SHORT EXERCISE:
Print verbatim the entries from the line with "Image resolution: width=880" to the line with "coord(189,254)", both lines included.
# Start of RECORDS SHOWN
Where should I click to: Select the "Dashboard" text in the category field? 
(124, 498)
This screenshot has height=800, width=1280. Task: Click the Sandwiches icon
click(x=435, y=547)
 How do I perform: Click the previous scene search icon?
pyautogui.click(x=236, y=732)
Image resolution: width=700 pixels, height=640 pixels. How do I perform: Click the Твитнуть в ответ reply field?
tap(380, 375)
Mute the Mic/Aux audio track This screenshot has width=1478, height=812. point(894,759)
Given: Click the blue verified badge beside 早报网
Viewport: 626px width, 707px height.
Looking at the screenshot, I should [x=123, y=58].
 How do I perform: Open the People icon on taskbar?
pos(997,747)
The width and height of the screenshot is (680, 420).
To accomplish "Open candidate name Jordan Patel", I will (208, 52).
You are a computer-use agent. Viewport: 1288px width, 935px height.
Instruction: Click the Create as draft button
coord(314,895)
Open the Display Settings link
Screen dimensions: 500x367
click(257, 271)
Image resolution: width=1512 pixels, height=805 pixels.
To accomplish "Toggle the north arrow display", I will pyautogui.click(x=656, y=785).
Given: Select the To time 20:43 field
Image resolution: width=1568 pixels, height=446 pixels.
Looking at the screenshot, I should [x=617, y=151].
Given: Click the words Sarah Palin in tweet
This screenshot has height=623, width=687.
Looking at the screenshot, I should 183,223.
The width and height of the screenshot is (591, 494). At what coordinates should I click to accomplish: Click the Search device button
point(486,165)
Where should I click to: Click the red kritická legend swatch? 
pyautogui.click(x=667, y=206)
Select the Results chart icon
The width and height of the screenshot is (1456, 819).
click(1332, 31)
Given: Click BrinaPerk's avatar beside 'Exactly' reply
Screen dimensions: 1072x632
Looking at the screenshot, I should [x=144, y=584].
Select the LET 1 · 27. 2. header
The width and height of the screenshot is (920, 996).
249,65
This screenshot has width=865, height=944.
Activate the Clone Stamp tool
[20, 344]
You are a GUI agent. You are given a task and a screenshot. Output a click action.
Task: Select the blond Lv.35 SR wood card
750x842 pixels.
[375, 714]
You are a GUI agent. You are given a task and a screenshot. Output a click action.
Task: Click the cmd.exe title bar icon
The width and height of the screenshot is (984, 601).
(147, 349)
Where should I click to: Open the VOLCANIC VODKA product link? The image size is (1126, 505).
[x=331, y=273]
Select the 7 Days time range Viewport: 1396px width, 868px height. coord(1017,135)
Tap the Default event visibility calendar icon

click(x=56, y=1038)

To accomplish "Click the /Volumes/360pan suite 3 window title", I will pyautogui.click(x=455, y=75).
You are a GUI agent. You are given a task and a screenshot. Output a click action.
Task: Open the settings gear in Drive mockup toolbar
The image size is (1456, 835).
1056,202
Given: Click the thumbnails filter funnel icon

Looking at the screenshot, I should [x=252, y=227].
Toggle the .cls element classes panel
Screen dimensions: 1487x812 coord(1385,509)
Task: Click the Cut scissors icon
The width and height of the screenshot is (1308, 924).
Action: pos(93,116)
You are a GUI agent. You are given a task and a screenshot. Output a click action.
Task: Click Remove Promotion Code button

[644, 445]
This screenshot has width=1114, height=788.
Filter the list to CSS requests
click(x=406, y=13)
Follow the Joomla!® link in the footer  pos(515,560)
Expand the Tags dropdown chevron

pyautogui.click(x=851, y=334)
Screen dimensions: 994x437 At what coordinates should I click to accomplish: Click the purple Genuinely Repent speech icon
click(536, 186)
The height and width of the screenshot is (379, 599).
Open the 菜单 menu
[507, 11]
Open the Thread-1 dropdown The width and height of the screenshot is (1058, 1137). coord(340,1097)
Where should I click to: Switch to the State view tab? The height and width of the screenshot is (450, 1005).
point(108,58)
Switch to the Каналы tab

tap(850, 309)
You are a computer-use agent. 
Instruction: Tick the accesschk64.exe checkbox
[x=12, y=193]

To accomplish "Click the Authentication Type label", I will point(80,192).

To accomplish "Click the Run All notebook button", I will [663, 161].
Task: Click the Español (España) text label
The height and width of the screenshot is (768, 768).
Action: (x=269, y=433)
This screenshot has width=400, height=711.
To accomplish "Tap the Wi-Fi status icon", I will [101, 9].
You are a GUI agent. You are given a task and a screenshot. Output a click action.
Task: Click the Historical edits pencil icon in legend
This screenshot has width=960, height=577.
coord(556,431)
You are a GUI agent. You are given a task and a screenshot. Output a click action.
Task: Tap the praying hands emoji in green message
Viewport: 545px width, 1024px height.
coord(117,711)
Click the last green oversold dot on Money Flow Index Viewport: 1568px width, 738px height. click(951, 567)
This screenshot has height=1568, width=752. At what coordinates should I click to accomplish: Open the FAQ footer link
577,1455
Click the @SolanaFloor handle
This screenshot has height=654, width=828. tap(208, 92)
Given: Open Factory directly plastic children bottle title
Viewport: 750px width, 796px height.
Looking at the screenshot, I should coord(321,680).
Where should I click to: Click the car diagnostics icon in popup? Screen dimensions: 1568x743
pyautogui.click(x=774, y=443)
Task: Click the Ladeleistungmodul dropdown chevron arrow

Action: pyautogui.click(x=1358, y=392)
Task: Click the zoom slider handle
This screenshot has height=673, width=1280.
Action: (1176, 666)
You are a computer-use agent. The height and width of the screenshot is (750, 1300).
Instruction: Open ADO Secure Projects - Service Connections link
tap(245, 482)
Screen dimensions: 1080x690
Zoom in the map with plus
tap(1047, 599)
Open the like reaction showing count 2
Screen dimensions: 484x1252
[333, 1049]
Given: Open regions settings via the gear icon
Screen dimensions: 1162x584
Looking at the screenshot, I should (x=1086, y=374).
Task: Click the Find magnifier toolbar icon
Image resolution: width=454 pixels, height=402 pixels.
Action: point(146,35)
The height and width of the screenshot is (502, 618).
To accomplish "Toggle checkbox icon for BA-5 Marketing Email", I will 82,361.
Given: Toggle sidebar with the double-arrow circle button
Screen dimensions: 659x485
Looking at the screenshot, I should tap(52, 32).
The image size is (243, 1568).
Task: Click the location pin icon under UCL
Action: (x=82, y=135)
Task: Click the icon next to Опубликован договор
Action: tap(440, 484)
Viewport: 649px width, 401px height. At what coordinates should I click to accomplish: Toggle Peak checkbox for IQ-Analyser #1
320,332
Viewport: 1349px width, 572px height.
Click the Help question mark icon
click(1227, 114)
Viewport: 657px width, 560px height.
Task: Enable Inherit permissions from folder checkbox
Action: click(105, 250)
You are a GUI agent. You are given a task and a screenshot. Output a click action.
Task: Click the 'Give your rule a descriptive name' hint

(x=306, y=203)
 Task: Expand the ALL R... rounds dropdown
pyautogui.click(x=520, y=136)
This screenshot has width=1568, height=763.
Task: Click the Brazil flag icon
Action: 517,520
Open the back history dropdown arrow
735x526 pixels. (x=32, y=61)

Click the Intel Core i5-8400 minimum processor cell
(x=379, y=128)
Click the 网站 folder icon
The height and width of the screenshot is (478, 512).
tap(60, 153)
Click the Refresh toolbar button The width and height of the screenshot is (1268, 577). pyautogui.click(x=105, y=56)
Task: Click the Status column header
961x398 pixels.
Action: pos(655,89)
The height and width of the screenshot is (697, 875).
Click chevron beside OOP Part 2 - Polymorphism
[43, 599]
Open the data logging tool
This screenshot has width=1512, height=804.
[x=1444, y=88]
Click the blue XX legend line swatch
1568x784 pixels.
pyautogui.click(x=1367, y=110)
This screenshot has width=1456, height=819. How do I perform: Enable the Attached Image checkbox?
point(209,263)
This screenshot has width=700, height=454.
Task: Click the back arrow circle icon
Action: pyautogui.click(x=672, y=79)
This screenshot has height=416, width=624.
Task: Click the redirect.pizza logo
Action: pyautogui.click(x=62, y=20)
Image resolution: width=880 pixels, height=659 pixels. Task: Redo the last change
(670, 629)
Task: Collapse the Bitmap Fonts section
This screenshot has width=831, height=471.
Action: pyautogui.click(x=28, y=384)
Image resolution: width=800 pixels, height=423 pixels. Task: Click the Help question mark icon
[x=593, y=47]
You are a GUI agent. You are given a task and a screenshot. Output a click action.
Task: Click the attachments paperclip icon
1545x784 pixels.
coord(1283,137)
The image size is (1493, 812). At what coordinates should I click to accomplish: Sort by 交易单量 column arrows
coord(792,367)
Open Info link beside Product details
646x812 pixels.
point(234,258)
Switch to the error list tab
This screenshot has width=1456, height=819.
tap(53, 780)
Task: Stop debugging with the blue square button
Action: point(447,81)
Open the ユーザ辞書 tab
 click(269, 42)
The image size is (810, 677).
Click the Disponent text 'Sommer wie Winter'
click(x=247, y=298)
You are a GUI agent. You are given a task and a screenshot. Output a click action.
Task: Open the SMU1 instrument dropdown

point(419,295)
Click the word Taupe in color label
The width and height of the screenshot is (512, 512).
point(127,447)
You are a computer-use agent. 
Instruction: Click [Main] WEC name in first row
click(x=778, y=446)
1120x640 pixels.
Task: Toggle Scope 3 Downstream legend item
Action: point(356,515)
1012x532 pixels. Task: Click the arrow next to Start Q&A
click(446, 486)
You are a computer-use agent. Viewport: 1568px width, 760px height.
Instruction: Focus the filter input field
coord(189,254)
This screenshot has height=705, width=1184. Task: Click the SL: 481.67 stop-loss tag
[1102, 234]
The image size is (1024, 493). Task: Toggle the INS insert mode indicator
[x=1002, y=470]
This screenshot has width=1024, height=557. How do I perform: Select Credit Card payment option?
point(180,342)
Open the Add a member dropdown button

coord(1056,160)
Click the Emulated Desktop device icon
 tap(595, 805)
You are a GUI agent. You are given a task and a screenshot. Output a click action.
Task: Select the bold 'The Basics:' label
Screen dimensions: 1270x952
# End of RECORDS SHOWN
SOLUTION FOR THIS PROBLEM:
Image resolution: width=880 pixels, height=659 pixels. Task: Redo the last change
(670, 629)
Task: Collapse the Bitmap Fonts section
This screenshot has width=831, height=471.
Action: pyautogui.click(x=28, y=384)
Image resolution: width=800 pixels, height=423 pixels. Task: Click the Help question mark icon
[x=593, y=47]
You are a GUI agent. You are given a task and a screenshot. Output a click action.
Task: Click the attachments paperclip icon
1545x784 pixels.
coord(1283,137)
The image size is (1493, 812). At what coordinates should I click to accomplish: Sort by 交易单量 column arrows
coord(792,367)
Open Info link beside Product details
646x812 pixels.
point(234,258)
Switch to the error list tab
This screenshot has width=1456, height=819.
tap(53, 780)
Task: Stop debugging with the blue square button
Action: point(447,81)
Open the ユーザ辞書 tab
 click(269, 42)
The image size is (810, 677).
Click the Disponent text 'Sommer wie Winter'
click(x=247, y=298)
You are a GUI agent. You are given a task and a screenshot. Output a click action.
Task: Open the SMU1 instrument dropdown

point(419,295)
Click the word Taupe in color label
The width and height of the screenshot is (512, 512).
point(127,447)
You are a computer-use agent. 
Instruction: Click [Main] WEC name in first row
click(x=778, y=446)
1120x640 pixels.
Task: Toggle Scope 3 Downstream legend item
Action: point(356,515)
1012x532 pixels. Task: Click the arrow next to Start Q&A
click(446, 486)
You are a computer-use agent. Viewport: 1568px width, 760px height.
Instruction: Focus the filter input field
coord(189,254)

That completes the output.